### GIVEN TEXT
+===+
The Hauberk, which was worn over the gambeson, was the
chief body defence. It is true that we read of a ‘ plastron de fer
which seems to have been a solid metal plate worn over the breast
and sometimes at the back ; but it was invariably put on either
under the hauberk itself or over the hauberk, but always beneath the
Jupon or surcoat, which at this period was the outermost garment
worn. In either case it was not exposed to view, so it is impossible
to tell with any degree of accuracy what was its shape or how it was
fixed to the wearer. Hewitt1 gives two illustrations of carved
wooden figures in Bamberg Cathedral, which show a plastron de
fer worn over the jupon, which seems to be studded with metal.
+===+
### STORED DATA

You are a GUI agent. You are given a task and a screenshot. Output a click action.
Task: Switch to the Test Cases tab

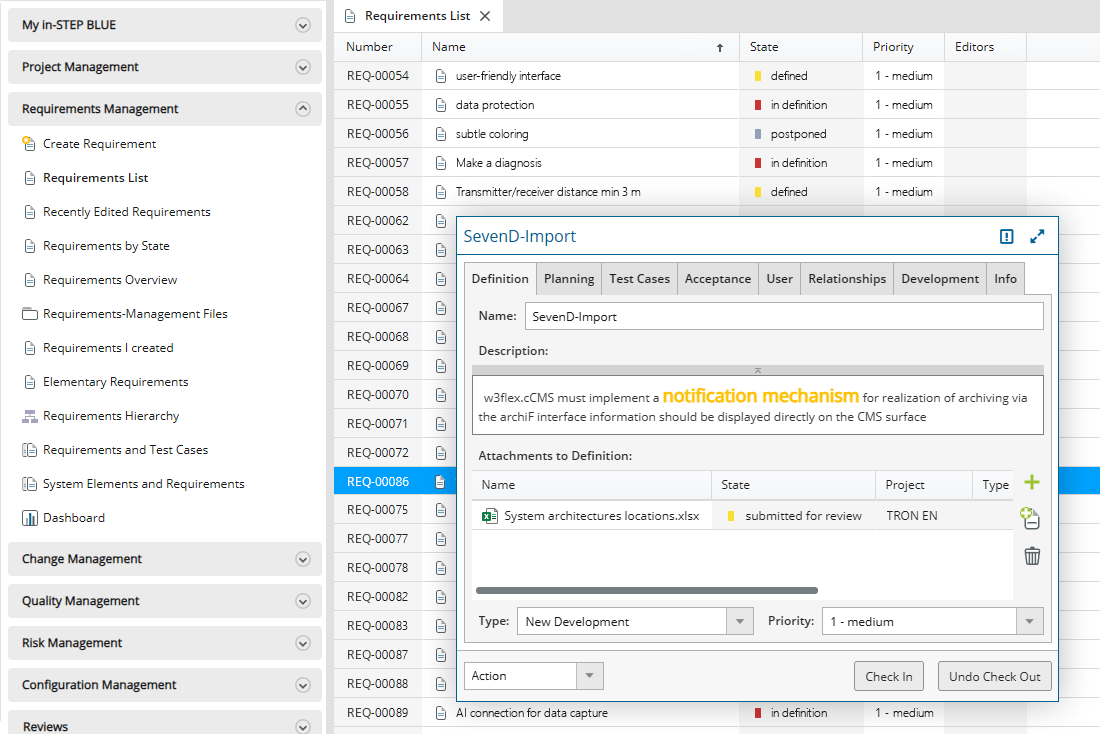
+===+
### TASKS FOR THIS EXERCISE
**A)** Answer these questions from the armor passage:
(i) What was the hauberk worn over?
(ii) Which garment was the outermost one worn at this period?
(iii) Where are the carved wooden figures that show a plastron de fer worn over the jupon?
**B)** Continue the armor passage on the hauberk and the plastron de fer from where it stops.

### OUTPUTS FOR THE TASKS
**A)**
(i) The gambeson.
(ii) The jupon or surcoat.
(iii) In Bamberg Cathedral.

**B)**
The figures were executed about the year 1370. The form of the
hauberk, as shown on the Bayeux Tapestry, was of the shirt order
(Plate I, 4, 6). It was usually slit to the waist, front and back,
for convenience on horseback, and the skirts reached to the knee,
thus protecting the upper leg. It is perhaps needless to point out
that the extreme weight of mail with its thick padded under-
garment made the use of a horse a necessity, for the weight was
all borne upon the shoulders, and was not, as is the case with
suits of plate, distributed over the limbs and body of the wearer.
The sleeves of the hauberk were sometimes short ; sometimes
they were long and ended in fingerless mittens of mail. The three
varieties of sleeve are shown on Plate I, while the mittens turned
back to leave the hand bare appear on the Setvans brass (Plate
HI, 2).
Wace, the chronicler, seems to suggest different forms of defen-
sive habiliments, for we find mention of a short form of the
1 Ancient Armour, ii. 138.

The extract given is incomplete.